Arrange the lines of the records below as a numbered list, leaving out any blank lines.

>> START

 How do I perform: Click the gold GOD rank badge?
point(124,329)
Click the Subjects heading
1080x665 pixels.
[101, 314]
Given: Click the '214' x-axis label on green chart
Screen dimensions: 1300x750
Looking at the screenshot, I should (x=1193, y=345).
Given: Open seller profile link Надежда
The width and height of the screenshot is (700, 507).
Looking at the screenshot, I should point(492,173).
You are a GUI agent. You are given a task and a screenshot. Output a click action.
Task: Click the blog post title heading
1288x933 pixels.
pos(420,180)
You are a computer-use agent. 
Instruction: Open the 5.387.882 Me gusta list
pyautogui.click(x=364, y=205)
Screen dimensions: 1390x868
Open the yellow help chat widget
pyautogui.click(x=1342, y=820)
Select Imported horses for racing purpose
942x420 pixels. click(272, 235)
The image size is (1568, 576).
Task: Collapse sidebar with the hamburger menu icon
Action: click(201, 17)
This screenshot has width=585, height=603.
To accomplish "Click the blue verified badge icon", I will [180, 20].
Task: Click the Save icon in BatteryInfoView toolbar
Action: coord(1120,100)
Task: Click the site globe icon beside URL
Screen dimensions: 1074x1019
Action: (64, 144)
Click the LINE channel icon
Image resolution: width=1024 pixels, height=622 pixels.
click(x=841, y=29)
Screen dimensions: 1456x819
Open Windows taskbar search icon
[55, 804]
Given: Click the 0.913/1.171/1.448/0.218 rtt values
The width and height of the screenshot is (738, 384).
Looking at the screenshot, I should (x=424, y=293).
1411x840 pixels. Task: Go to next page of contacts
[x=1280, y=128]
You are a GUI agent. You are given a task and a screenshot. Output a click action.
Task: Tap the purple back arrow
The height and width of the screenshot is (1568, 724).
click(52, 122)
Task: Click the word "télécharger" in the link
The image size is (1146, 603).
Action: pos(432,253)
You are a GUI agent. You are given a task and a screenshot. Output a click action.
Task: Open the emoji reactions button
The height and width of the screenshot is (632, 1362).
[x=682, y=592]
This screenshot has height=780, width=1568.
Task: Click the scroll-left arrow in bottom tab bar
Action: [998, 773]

>> END

--- Correct output ---
1.  How do I perform: Click the gold GOD rank badge?
2. point(124,329)
3. Click the Subjects heading
4. 1080x665 pixels.
5. [101, 314]
6. Given: Click the '214' x-axis label on green chart
7. Screen dimensions: 1300x750
8. Looking at the screenshot, I should (x=1193, y=345).
9. Given: Open seller profile link Надежда
10. The width and height of the screenshot is (700, 507).
11. Looking at the screenshot, I should point(492,173).
12. You are a GUI agent. You are given a task and a screenshot. Output a click action.
13. Task: Click the blog post title heading
14. 1288x933 pixels.
15. pos(420,180)
16. You are a computer-use agent. 
17. Instruction: Open the 5.387.882 Me gusta list
18. pyautogui.click(x=364, y=205)
19. Screen dimensions: 1390x868
20. Open the yellow help chat widget
21. pyautogui.click(x=1342, y=820)
22. Select Imported horses for racing purpose
23. 942x420 pixels. click(272, 235)
24. The image size is (1568, 576).
25. Task: Collapse sidebar with the hamburger menu icon
26. Action: click(201, 17)
27. This screenshot has width=585, height=603.
28. To accomplish "Click the blue verified badge icon", I will [180, 20].
29. Task: Click the Save icon in BatteryInfoView toolbar
30. Action: coord(1120,100)
31. Task: Click the site globe icon beside URL
32. Screen dimensions: 1074x1019
33. Action: (64, 144)
34. Click the LINE channel icon
35. Image resolution: width=1024 pixels, height=622 pixels.
36. click(x=841, y=29)
37. Screen dimensions: 1456x819
38. Open Windows taskbar search icon
39. [55, 804]
40. Given: Click the 0.913/1.171/1.448/0.218 rtt values
41. The width and height of the screenshot is (738, 384).
42. Looking at the screenshot, I should (x=424, y=293).
43. 1411x840 pixels. Task: Go to next page of contacts
44. [x=1280, y=128]
45. You are a GUI agent. You are given a task and a screenshot. Output a click action.
46. Task: Tap the purple back arrow
47. The height and width of the screenshot is (1568, 724).
48. click(52, 122)
49. Task: Click the word "télécharger" in the link
50. The image size is (1146, 603).
51. Action: pos(432,253)
52. You are a GUI agent. You are given a task and a screenshot. Output a click action.
53. Task: Open the emoji reactions button
54. The height and width of the screenshot is (632, 1362).
55. [x=682, y=592]
56. This screenshot has height=780, width=1568.
57. Task: Click the scroll-left arrow in bottom tab bar
58. Action: [998, 773]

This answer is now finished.